[Extrahierter Text]
◆ ◆ ◆ ◆ ◆ ◆ ◆

Es war nicht gerade eine Sturmflut, von der die Küsten-Koalition weggespült wurde. Aber für die SPD kommt das Wahlergebnis zur Unzeit – und vergrößert die Lücke, die sich nach dem Abebben der Schulz-Euphorie zeigt. Anstelle des erwarteten Amtsbonus von Albig schwebt weiterhin der Merkel-Effekt über allem, auch wenn gerade die CDU ihre Kampagne als ausschlaggebend hervorhebt. In der Quintessenz aber dürfen nun FDP und Grüne unter sich ausmachen, wer sich ins andere „Lager“ zwecks Regierungsbildung aufmacht.

Für eine andere, nicht primär wahlkampfgetriebene Einschätzung hat sich wahl.de im politischen Berlin umgehört und einige Politikberater gefragt, wie das Schleswig-Holstein-Ergebnis zu deuten ist.

Ampel oder Jamaika

Jörg Ihlau von Serviceplan erwartet eine Jamaika-Koalition und meint, „ Sozialliberale Optionen braucht es vielleicht noch anderswo.“ „Mit den pragmatischen Grünen und der starken FDP wäre das tatsächlich neu.“ unterstützt auch Kommunikationsberater Christof Fischoeder. Für Axel Wallrabenstein von MSL wäre das sogar „eine ernsthafte Option für den Bund im September.“ Sebastian Frevel von der Von Beust & Coll. Beratungsgesellschaft sieht das ähnlich, betont aber mit Blick auf die bunten Konstellationen mit liberaler Beteiligung: „die FDP geht mit mehreren Optionen in die Bundestagswahl“. In die entgegengesetzte Richtung schaut Hendrik Hagemann von FleishmanHillard und mutmaßt, ob es nicht ggfs. auch zu einer „schwarzen Küstenkoalition“ kommen könne. Neben Koalitionen überlegt Manuel Adolphsen von Panke auch andere Köpfe und hält eine „Ampel, unter Führung Ralf Stegners“ für möglich.

Bundestrend oder Albig-Effekt

„Die Union hatte ihren Schulz-Effekt“ findet Ihlau mit Blick auf Daniel Günther als „neues Gesicht, das noch keine Zeit hatte, Fehler zu machen“. „Schulz war kein Thema.“ meint auch Wallrabenstein, der insbesondere einen Merkel-Effekt sieht. „Albig verspielte den ohnehin nicht großen Amtsbonus“ stellt Adolphsen fest – deutlicher wird Hagemann: „Albig hat es versemmelt“. „Spätestens seit Rudolf Scharping hätte Ministerpräsident Albig wissen müssen, dass eine homestory in der Bunten in der heißen Wahlkampfphase nach hinten los gehen kann.“ erinnert Frevel an einschlägige SPD-Erfahrungen. Für Fischoeder zeigt sich in den Wahlergebnissen doch ein Trend, für die SPD: nach unten, denn es fehle „die Vision und Umsetzungsstärke vor Ort“.

◆ ◆ ◆ ◆ ◆ ◆ ◆

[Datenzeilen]
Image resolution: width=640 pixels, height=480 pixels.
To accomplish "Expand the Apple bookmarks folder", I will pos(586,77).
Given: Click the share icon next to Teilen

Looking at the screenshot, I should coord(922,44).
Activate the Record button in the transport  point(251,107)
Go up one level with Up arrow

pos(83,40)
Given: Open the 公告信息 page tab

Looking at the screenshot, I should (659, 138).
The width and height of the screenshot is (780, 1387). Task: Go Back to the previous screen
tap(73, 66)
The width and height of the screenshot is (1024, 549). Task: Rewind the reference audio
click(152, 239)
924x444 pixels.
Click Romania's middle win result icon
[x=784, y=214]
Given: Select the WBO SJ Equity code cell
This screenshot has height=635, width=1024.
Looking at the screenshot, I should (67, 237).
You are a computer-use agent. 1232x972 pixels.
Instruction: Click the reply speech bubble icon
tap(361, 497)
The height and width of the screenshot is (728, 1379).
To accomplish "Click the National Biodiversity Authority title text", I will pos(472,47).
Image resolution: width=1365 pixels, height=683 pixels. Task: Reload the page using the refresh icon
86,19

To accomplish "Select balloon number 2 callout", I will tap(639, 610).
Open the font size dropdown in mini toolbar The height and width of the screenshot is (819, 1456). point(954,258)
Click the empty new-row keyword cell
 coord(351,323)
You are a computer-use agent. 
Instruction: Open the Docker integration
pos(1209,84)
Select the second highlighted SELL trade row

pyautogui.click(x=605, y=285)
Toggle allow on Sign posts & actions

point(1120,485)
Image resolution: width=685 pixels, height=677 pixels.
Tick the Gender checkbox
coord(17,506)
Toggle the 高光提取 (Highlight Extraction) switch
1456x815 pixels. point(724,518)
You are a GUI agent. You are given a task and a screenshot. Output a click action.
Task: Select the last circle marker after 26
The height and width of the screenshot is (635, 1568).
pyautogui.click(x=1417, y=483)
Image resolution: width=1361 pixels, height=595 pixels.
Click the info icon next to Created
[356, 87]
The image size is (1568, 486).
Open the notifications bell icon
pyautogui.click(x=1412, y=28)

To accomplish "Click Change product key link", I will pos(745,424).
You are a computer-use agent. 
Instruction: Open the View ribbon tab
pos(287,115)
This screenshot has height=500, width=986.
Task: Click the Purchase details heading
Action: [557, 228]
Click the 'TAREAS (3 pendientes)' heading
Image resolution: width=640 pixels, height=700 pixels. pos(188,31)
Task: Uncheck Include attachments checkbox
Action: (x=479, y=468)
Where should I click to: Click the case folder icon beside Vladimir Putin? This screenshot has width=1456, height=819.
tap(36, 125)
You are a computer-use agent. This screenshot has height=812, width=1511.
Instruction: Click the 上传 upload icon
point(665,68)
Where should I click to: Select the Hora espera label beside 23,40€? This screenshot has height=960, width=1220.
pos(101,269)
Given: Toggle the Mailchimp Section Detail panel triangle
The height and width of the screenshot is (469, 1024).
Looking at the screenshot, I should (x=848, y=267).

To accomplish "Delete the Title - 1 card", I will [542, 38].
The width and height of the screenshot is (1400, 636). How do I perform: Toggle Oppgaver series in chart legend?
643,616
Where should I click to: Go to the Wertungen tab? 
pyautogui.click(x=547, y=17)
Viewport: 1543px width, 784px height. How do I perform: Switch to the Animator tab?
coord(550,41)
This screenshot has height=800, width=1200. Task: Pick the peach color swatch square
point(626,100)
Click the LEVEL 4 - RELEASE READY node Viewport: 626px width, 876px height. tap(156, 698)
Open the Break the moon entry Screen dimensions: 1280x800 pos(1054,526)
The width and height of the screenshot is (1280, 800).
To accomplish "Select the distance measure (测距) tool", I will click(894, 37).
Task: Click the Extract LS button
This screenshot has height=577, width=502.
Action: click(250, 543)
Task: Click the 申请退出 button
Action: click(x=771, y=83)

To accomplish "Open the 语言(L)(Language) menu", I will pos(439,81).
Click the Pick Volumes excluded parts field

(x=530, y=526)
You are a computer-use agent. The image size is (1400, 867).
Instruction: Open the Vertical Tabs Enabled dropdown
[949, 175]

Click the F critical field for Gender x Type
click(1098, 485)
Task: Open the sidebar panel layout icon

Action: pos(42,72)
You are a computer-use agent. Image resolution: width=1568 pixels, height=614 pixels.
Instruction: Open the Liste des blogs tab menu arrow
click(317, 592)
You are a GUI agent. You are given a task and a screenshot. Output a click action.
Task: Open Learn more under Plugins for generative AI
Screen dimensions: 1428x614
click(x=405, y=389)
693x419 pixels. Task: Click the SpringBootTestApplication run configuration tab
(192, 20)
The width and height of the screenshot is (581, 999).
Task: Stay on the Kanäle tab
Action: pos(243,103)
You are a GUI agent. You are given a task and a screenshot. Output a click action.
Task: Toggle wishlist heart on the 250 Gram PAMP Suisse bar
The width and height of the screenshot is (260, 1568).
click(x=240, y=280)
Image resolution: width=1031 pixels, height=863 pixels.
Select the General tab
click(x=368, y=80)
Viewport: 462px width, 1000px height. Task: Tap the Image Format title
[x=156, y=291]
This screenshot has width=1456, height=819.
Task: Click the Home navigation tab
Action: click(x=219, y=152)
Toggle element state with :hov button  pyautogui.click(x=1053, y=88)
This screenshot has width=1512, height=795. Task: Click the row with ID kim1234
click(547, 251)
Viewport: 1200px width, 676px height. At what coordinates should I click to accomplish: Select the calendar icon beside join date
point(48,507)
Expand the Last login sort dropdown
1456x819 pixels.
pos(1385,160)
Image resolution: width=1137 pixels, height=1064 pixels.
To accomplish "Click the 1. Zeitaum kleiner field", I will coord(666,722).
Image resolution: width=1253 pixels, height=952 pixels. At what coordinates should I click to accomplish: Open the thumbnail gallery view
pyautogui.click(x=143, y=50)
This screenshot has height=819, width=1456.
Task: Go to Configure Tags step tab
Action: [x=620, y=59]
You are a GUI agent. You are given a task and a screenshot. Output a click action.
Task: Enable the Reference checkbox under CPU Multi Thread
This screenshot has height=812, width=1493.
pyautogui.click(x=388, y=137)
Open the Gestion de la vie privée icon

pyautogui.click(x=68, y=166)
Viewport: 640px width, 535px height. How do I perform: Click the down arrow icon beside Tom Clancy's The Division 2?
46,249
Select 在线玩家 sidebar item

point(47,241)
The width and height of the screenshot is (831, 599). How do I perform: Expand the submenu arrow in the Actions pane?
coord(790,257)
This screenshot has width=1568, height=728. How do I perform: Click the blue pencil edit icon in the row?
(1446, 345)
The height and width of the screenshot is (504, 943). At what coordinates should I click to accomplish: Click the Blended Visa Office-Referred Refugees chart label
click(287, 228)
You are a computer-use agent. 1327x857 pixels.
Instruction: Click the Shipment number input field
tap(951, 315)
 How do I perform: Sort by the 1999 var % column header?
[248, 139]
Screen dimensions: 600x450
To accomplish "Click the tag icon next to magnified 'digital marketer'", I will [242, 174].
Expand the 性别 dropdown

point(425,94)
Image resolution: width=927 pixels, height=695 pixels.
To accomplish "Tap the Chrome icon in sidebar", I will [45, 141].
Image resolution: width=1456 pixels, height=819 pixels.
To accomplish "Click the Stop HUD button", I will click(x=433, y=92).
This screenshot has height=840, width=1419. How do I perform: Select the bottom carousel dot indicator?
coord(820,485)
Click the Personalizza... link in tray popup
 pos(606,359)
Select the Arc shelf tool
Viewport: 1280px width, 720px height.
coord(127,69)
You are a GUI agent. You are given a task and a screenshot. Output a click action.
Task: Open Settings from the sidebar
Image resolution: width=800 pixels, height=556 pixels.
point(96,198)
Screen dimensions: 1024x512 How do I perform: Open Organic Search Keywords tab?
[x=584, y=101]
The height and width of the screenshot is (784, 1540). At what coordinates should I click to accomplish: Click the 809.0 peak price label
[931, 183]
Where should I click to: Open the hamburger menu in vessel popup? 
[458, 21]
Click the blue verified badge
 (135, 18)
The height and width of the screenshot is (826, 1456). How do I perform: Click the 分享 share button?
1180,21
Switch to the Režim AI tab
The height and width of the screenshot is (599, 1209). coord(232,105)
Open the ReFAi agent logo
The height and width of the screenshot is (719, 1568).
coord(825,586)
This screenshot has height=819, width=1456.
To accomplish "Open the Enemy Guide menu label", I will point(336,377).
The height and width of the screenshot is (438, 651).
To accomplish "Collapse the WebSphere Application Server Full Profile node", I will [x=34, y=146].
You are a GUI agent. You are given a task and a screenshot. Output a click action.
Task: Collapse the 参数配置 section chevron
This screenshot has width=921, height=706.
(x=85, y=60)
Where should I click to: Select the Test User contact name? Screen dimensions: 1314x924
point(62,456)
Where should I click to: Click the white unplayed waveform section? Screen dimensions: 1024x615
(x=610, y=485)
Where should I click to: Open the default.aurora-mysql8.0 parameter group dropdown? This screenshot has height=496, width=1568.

◆ ◆ ◆ ◆ ◆ ◆ ◆

[Aufgaben]
1: Welche Koalition erwartet Jörg Ihlau laut dem Text zur Wahl in Schleswig-Holstein?
2: Setze im Text zur Wahl in Schleswig-Holstein „Wahlwerbung“ an die Stelle von „Kampagne“ und gib den Abschnitt von „Es war nicht“ bis „zwecks Regierungsbildung aufmacht.“ mit dieser Änderung wieder.

[Lösungen je Aufgabe]
1: Eine Jamaika-Koalition.

2:
Es war nicht gerade eine Sturmflut, von der die Küsten-Koalition weggespült wurde. Aber für die SPD kommt das Wahlergebnis zur Unzeit – und vergrößert die Lücke, die sich nach dem Abebben der Schulz-Euphorie zeigt. Anstelle des erwarteten Amtsbonus von Albig schwebt weiterhin der Merkel-Effekt über allem, auch wenn gerade die CDU ihre Wahlwerbung als ausschlaggebend hervorhebt. In der Quintessenz aber dürfen nun FDP und Grüne unter sich ausmachen, wer sich ins andere „Lager“ zwecks Regierungsbildung aufmacht.